Blended families bring their own set of rewards and challenges. It’s not always easy to seamlessly meld two families together, especially when children are involved. If you’re currently in a relationship and either yourself or your partner have children, there are some things to keep in mind when introducing your children and preparing for a life together. Here are some suggestions for making the transition smoother for all those involved.
Have Realistic Expectations
This relationship or marriage is not the same as any other relationship or marriage you’ve had before, so don’t try to make it something that it’s not. Embrace and acknowledge the uniqueness of your new family.
Everyone wants to have a “big happy family”, but it’s important to understand this transition will take time, especially for the kids. A great way to establish a good relationship between stepparent and child is to focus on individual relationships. Try to set aside individual time with each stepchild. During this time you can get to know them, what their interests are, and establish open lines of communication. Approaching each child as an individual makes them feel special. It also shows that you care about them and their feelings.
Be sure not to push too hard. If the stepchild isn’t interested in spending time alone with you just yet, try to respect their space and boundaries. Let them know you’re available when they want to talk, but don’t force the connection.
Involve the Children in Decision-Making
Of course, at the end of the day, you and your partner are the parents. I’m not suggesting you give complete control to the children or allow them to dictate your lifestyle, but there are ways to involve them in the process within reason and parental guidelines.
If you’re looking to purchase a home with your new partner, allow the children to come along while house-hunting. Listen to their opinions and concerns. If there are ways to accommodate their feelings without compromising your own, that’s a great place to start. Let the child pick out which bedroom they want or what color they want to paint it. Just be careful not to overcompensate. Feelings of guilt could result in compromising the parent-child roles.
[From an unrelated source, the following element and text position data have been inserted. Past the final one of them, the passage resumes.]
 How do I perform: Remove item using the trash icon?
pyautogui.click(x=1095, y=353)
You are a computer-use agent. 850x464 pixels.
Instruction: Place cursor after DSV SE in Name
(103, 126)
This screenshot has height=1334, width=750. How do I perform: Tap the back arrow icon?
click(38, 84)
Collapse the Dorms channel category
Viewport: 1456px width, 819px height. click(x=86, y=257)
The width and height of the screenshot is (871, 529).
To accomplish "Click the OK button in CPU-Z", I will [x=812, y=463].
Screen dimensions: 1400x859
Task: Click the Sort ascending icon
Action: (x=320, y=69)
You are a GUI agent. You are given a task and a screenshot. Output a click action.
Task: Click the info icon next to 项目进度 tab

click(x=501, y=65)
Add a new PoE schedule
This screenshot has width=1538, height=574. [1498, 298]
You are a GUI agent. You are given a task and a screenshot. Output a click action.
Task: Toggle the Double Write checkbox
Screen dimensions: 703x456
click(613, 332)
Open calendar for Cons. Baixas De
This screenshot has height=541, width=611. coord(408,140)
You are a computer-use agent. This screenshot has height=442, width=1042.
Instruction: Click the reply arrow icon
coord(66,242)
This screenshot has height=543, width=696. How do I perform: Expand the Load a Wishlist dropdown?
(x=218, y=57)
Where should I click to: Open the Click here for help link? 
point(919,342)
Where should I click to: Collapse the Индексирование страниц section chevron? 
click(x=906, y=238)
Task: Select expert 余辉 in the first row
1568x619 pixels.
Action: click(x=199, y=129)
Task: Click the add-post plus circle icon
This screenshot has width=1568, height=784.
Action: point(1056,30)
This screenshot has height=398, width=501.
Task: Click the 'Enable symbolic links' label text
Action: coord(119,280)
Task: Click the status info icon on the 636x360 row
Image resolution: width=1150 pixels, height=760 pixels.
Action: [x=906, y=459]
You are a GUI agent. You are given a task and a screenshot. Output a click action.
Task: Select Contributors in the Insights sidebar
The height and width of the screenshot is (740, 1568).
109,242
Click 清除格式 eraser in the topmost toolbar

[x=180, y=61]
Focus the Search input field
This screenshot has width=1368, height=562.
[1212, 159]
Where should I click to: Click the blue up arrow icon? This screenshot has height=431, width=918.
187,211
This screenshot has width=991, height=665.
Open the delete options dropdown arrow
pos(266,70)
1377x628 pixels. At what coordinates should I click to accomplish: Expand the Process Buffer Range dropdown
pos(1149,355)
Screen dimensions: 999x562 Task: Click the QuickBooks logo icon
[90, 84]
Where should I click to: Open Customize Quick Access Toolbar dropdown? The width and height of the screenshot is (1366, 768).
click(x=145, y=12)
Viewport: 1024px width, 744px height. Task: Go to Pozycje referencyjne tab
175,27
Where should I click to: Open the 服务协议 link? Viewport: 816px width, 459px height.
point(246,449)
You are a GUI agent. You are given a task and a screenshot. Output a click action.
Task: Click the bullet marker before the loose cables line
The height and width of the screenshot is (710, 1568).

Remember, you’re still the parent.
If you and your new partner plan to marry, include all the children in the wedding ceremony. There are so many creative ways of doing this. The children can be at the wedding party or speak at the reception. You can set aside a special time during the ceremony to acknowledge the children. Use wedding sand to show two families coming together as one. Sometimes, stepparents give their stepchildren a small token of their affection, along with a card or verbal expression of their love and excitement over becoming a family.
Understand Your Role
Though you are a parent to both your biological and stepchildren, it’s important that you and your partner discuss parental roles beforehand. Some parents don’t want their new husband or wife reprimanding their child. But in the same turn, your stepchildren need to respect you as an adult and authority figure.
It’s not always easy to parent your partner’s children. We’re all familiar with the phrase, “You’re not my real mom/dad.” This is a tough situation to overcome, but it is possible.
Make sure that you and your partner have a mutual understanding of how discipline and rules are established in the household. All rules should be the same for both sets of children. Don’t argue or debate in front of the children. This shows uncertainty. You and your partner need to be a united front when it comes to parenting. If you aren’t happy with the way your partner reprimanded your children, speak about it in private, where the children can’t hear you. Communication in this situation is imperative.
Use Team-Building Activities
Team building activities are a great way to connect people, and they aren’t just for the office! Plan outings, events, and activities with your blended family that require you to work together, but be sure to make them fun! If you force the family into an activity they don’t want to do, you won’t get the result you’re hoping for.
Hiking is a great outdoor activity that the whole family can enjoy. Teamwork comes into play when reading the trail maps and even navigating the pathways. Help one another and call out if there are rocks, tree limbs or other obstacles up ahead.
Family game nights and daily outings offer similar benefits. Any time spent together participating in structured activities can be an opportunity for building bridges, getting to know one another better and connecting.
This might be the most important component of a successful blended family. The adults involved need to have patience with the children and their individual needs as they adjust to this new situation. Stepparents need to respect the child’s biological parents as much as possible. Perhaps the children are a little less open following a weekend visit with their parent. Try to understand these feelings and approach the child with care.
Don’t expect change to happen overnight. Like anything else in life worth having, creating a blended family that works will take time. And remember that every situation is unique and special, so embrace your blended family’s individuality. It really is a beautiful thing.